## DATA PROVIDED
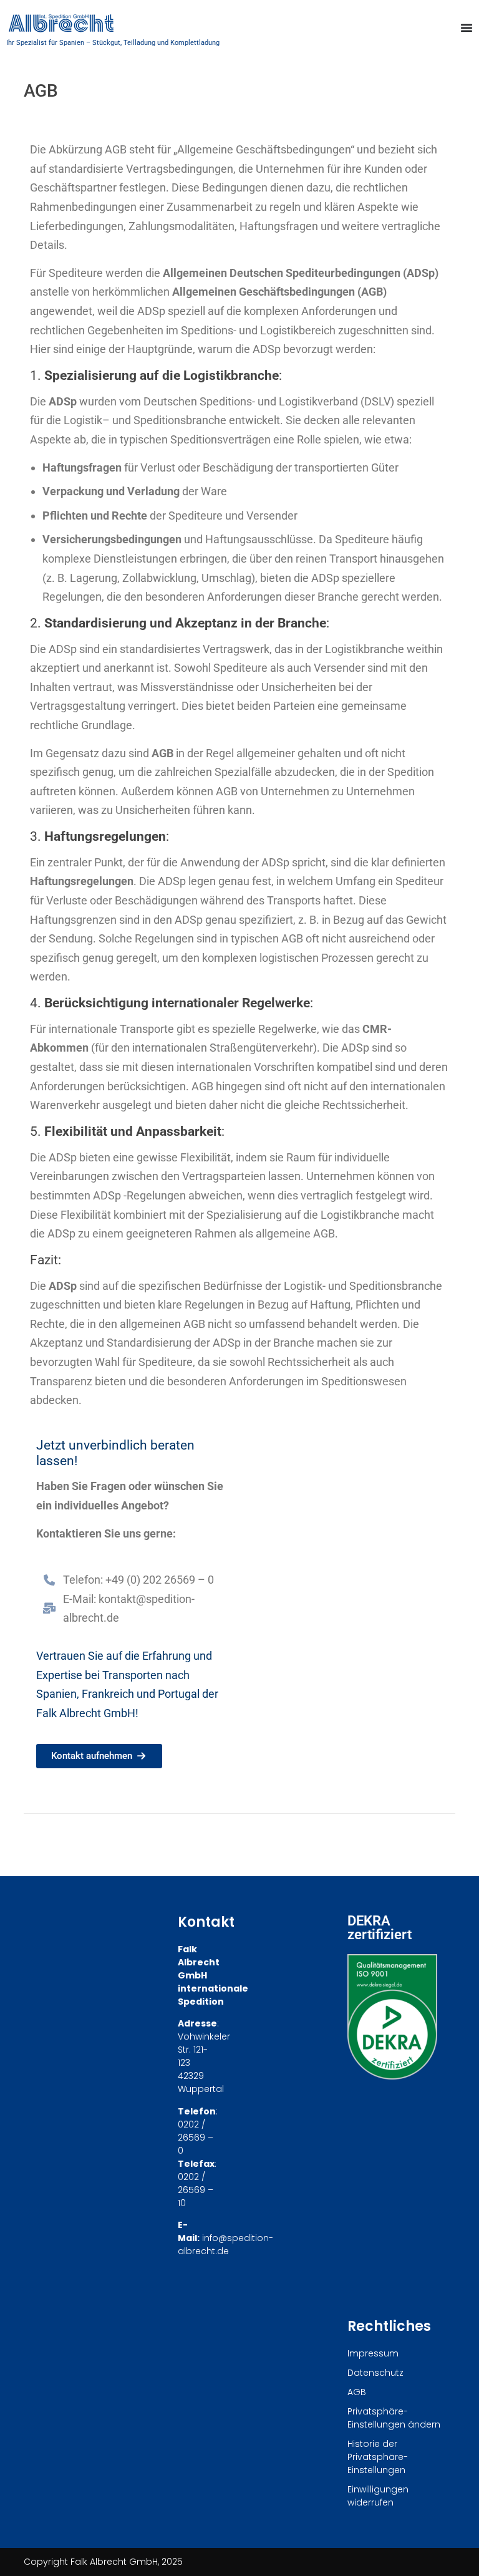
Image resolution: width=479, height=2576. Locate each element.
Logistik (83, 420)
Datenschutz (375, 2372)
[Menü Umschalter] (466, 27)
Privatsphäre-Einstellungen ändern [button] (393, 2418)
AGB (116, 149)
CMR (374, 1028)
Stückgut (106, 43)
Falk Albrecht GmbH (85, 1713)
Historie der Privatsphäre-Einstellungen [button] (377, 2457)
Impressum (373, 2353)
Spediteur (419, 881)
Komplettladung (195, 43)
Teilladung (139, 43)
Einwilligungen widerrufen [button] (378, 2496)
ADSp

## WHAT TO PRODUCE
Please set down, with no changes, the line that contains "Privatsphäre-Einstellungen ändern [button]" and all the lines after it until the entries end; write nothing besides them.

## OUTPUT OF THE EXERCISE
Privatsphäre-Einstellungen ändern [button] (393, 2418)
AGB (116, 149)
CMR (374, 1028)
Stückgut (106, 43)
Falk Albrecht GmbH (85, 1713)
Historie der Privatsphäre-Einstellungen [button] (377, 2457)
Impressum (373, 2353)
Spediteur (419, 881)
Komplettladung (195, 43)
Teilladung (139, 43)
Einwilligungen widerrufen [button] (378, 2496)
ADSp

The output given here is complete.